AIM OF THE EXERCISE: Your reply must contain the lines from the one with "How do I perform: Remove" through the last line of the material, exact and complete, with no pictures and no other text.

════

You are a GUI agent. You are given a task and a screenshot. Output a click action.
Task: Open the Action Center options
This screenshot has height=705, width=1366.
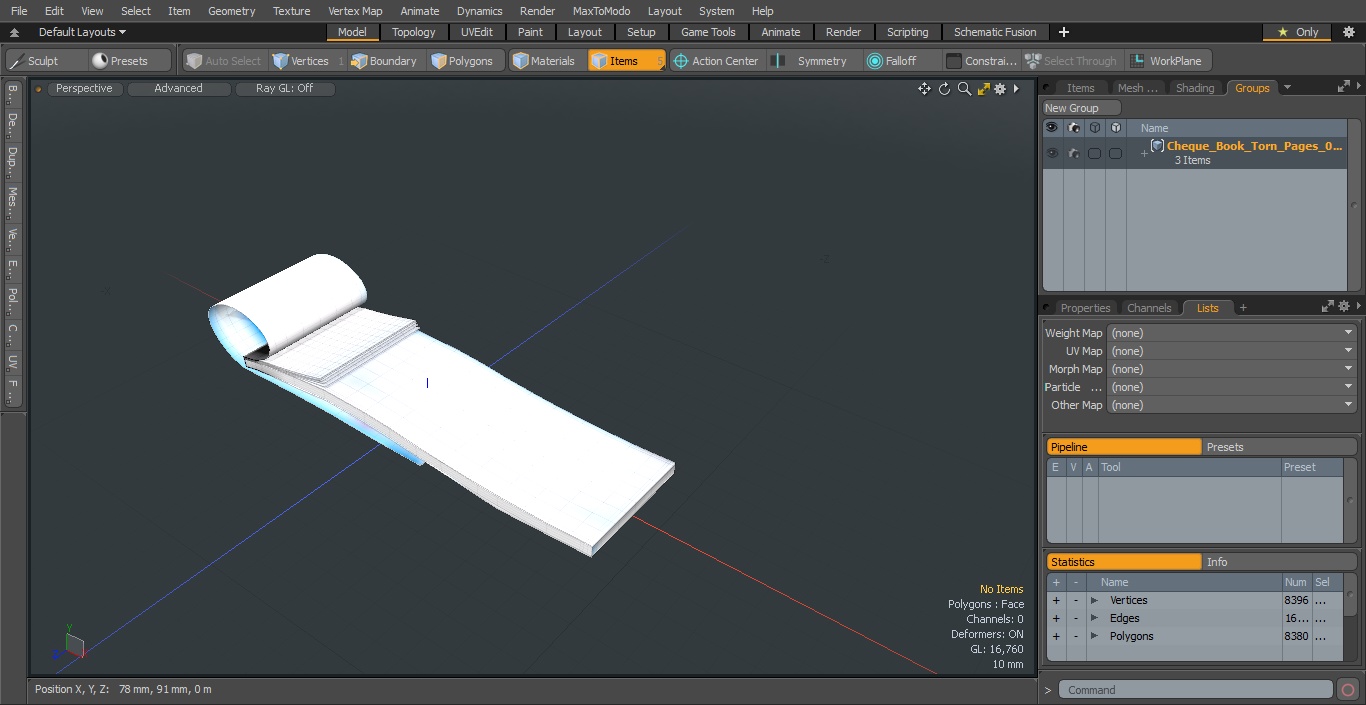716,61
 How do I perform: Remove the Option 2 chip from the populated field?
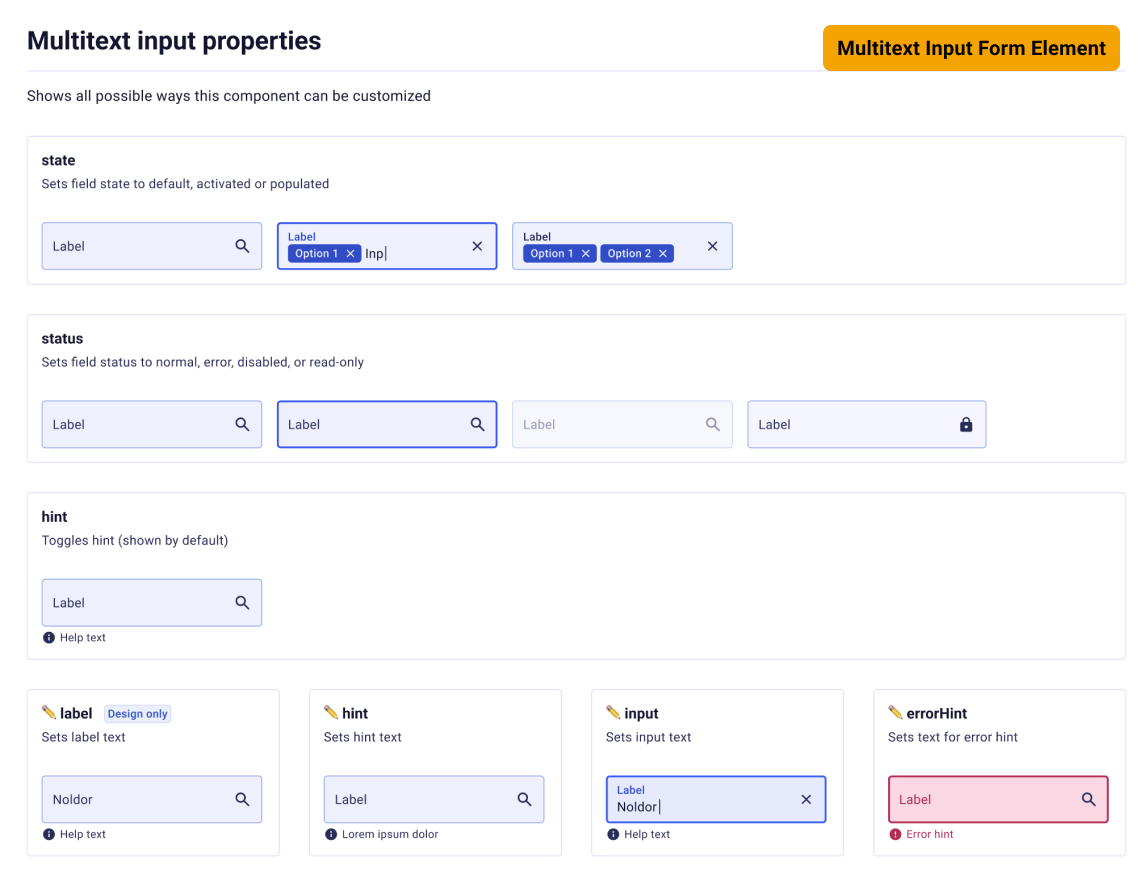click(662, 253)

════

COMPLETED EXERCISE:
 How do I perform: Remove the Option 2 chip from the populated field?
click(662, 253)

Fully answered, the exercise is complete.